Fonts. From writing an email to designing a flyer, people can and will judge you on your font choice. It’s a cold, cold world, or at least when it comes to typography. In today’s blog, we’re going to look at how important it is to use the right font in the right context. We’ll be doing so with a case study using Helvetica – one of the most favoured and reliable fonts out there, compared to Comic Sans – which on the flipside has a campaign calling for it to be banned completely. So if you don’t want to be partly responsible for a font having its very own hate campaign, then read on, dear reader.
But just to reiterate, the purpose of this piece isn’t simply to say which font is better (although if you put a gun to my head and demanded an answer, I’d obviously scream “Helvetica! Of course Helvetica is better!!), because fonts aren’t necessarily better than one another, just some work better in certain situations than others. Let’s cast our minds back to the early 90s, when the Frankenstein’s monster of fonts was created: Comic Sans. It was originally made by Microsoft as the font which appears in pop-up comic book style help messages in its programmes like Word. In fact you may remember older versions of Windows had little characters who were there to ‘help’ you, like Clippy. I’m sure you’ll remember that talking paperclip with two bulging eyes who would interrupt your typing with comments like ‘hey, it looks like you’re writing a letter!’ when you weren’t doing anything of the sort. Perhaps Clippy should shoulder some of the blame for Comic Sans’ plight.
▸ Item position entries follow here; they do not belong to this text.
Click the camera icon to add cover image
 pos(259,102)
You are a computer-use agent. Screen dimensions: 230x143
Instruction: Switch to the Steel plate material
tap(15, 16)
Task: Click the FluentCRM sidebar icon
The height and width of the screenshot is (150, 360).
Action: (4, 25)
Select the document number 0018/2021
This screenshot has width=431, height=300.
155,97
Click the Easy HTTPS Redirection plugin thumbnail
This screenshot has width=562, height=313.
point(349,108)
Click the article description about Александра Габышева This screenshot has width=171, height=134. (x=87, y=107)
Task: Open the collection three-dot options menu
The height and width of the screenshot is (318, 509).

So naturally due to its comic book style, and looking a bit like alphabet spaghetti, it became very popular with children learning to use computers at school. I can vouch for using Comic Sans when I was a wee lad, and also harbouring murderous thoughts towards Clippy that no child should. So of course naturally, most people associate this misunderstood font with school and children. Because of this – added to that its general quirky, floppy style – when individuals and businesses use Comic Sans, there’s a good chance the information won’t be taken as seriously. For example, imagine if you had an insurance business. ‘Have you had an accident at work which wasn’t your fault?’ followed by Comic Sans just wouldn’t work, unless you’re advertising insurance to toddlers. If you write your emails in Comic Sans, it’s possible the recipients of your emails will imagine you dressed up as a clown. So spare a thought for this much maligned font, it’s just been badly misused. Should you use it? Only if you are certain it will help you achieve a particular result, like advertising your cake sale.
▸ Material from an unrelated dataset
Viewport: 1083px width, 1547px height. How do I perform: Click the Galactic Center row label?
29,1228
How different things have been for Helvetica, the George Clooney of fonts. Once again, it is all down to its original intention upon birth. Helvetica was made to be a font for reading and writing purposes, and it certainly has lived up to that. It also isn’t weighed down by any strange connotations, like that time you dropped your packed lunch box in front of everyone at school after a long Comic Sans session in IT. It is simply just one of those go-to fonts for most situations – it isn’t too dead serious looking but it isn’t too quirky either.
Helvetica is sturdy and legible in appearance. The ‘shoulders’ and ‘stems’ of letters are always rigid. As the typeface designers who created it, Max Miedinger and Eduard Hoffman were Swiss, this all probably makes perfect sense. As I mentioned earlier, being a sans-serif style font it does retain a mild quirkiness which sets it aside from Times New Roman, yet still has great clarity. Perhaps the main contrast between ol’ Helvy and Comic Sans is that Helvetica has very good weight distribution within each letter, whereas Comic Sans is nowhere near as even in this regard. Comic Sans also leaves unnecessary spaces between letters, whereas this doesn’t occur with Helvetica. And once shaped into a paragraph, Helvetica offers vastly superior letterfitting.
So the moral of our tale is that choosing a font is like choosing a dog – the most important thing is knowing whether or not you can treat it well. We hope you feel for Comic Sans now, and perhaps have gained some admiration, maybe even jealousy, of Helvetica. So choose carefully, and happy typing.